Premiering at Sundance in 2016, just a few months before “Personal Shopper” debuted at Cannes, writer-director Kelly Reichardt’s “Certain Women” is now probably best known for being one of Oscar-nominee Lily Gladstone’s first breakout roles. But it’s also an excellent showcase for Stewart, who was Gladstone’s scene partner in the film’s final of its three segments. Based on Maile Meloy short stories, “Certain Women”’s triptych of episodes each focus on a different small-town Montana woman. The first stars Laura Dern as an unhappy attorney who gets drawn into her client’s failed lawsuit in unexpected ways. Reichardt stalwart Michelle Williams leads the second segment, in which she plays a workaholic wife and mother who only slowly begins to understand just how alienated she is from her family.

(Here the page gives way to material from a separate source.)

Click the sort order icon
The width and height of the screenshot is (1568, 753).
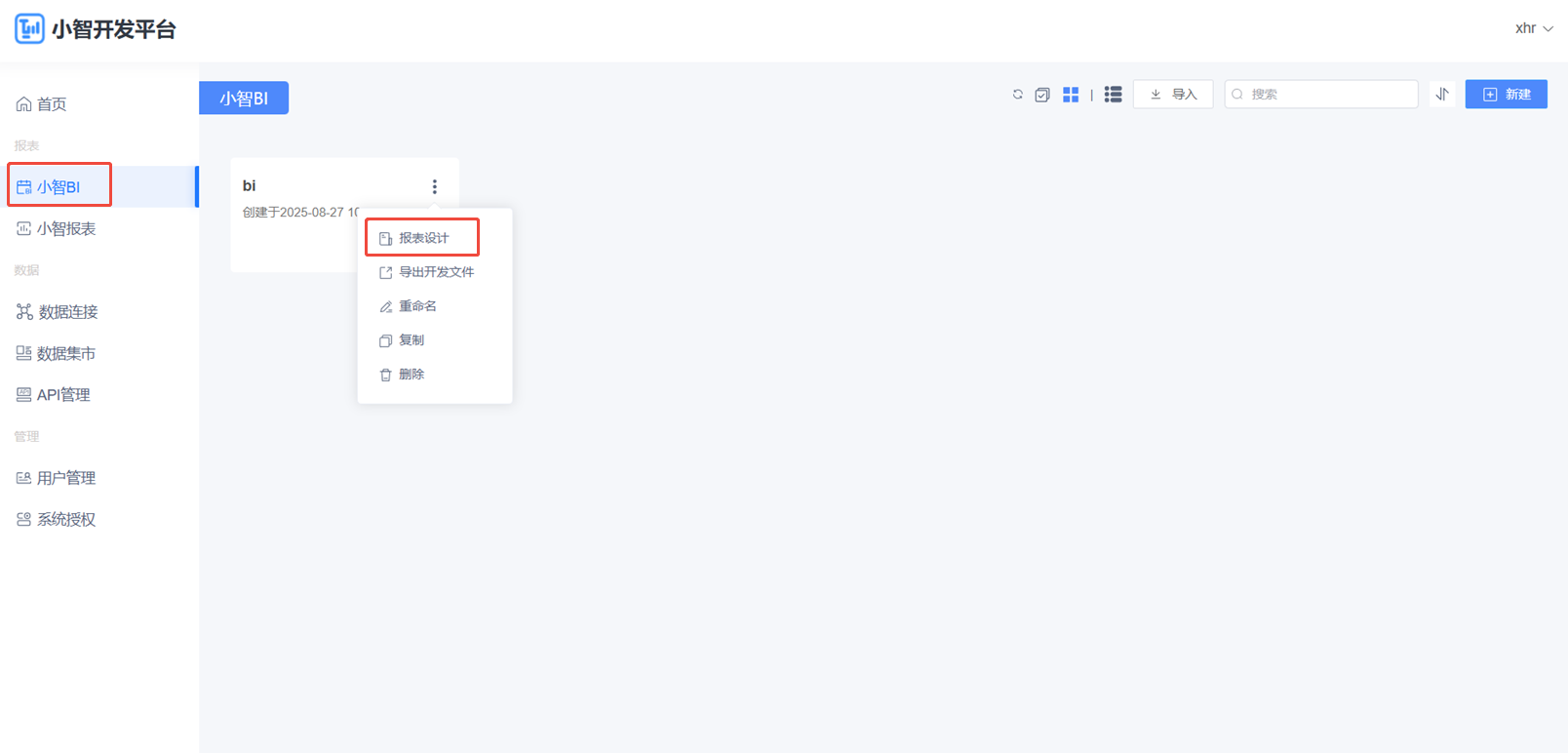point(1442,95)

The final, and best, installment concerns Gina (Gladstone), a farmhand who decides to enroll in a night class in town on a whim after meeting the teacher, Beth (Stewart). It’s clear Beth doesn’t have much interest in teaching—she has to drive hours back and forth for this unexciting class about education law—but she and Gina begin to strike up a friendship, largely based on their shared loneliness.

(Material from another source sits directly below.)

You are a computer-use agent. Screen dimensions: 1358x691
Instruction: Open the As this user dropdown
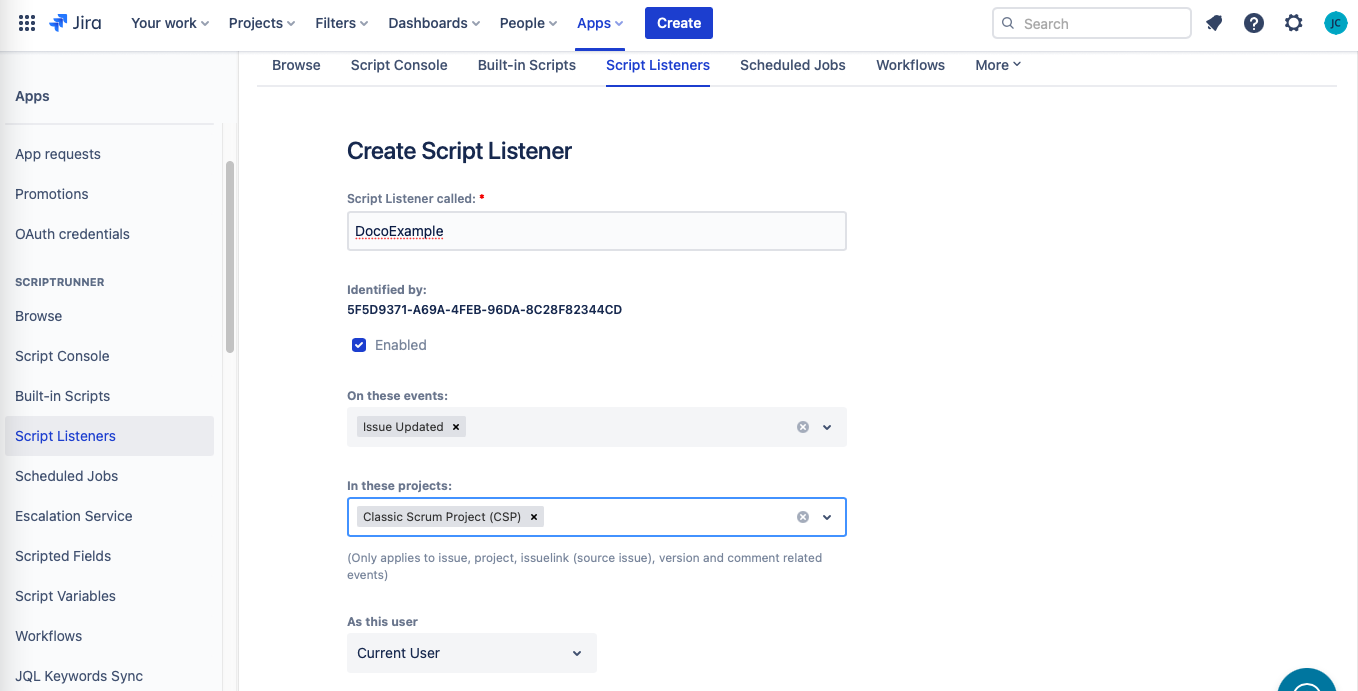click(x=471, y=653)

Plenty of movie stars try to downshift to “serious” indies to prove their acting bona fides, but few in recent years achieved the makeover as confidently as Stewart. (Funny enough, the only other contemporary actor who comes to mind is Robert Pattinson.) She couldn’t have asked for better films to execute that career do-over than the ones Criterion now celebrates. Beyond all of them featuring Stewart, what these movies have in common is an understated approach—not to mention a patience for letting their intimate stories unspool at their own pace, their meanings both enigmatic and cosmic.
“Certain Women” once again sees her playing someone who is withholding aspects of herself, those hidden parts only slowly becoming visible over time. That sense of mystery and discovery has powered so much of her work since, from Princess Diana in “Spencer” (which earned her an Oscar nomination) to a melancholy gym worker in “Love Lies Bleeding.” What might have seemed vacant or vapid about her in something like “Twilight” has now been revealed to be the secret weapon of one of Hollywood’s most consistently fascinating young stars. There’s nothing empty about Kristen Stewart’s characters—their distant stare suggests untold depths and profound secrets that they don’t feel obliged to share.
Those who have been fans of Stewart for the last decade don’t need to be told how singular she is—we’re the ones who have been passionately banging the drum for her, insisting that Bella was hardly the peak of what she could do. But anyone late to the bandwagon should seek out “Starring Kristen Stewart.” You’re in for a trilogy of superb films about women in the midst of finding themselves. Stewart was as well.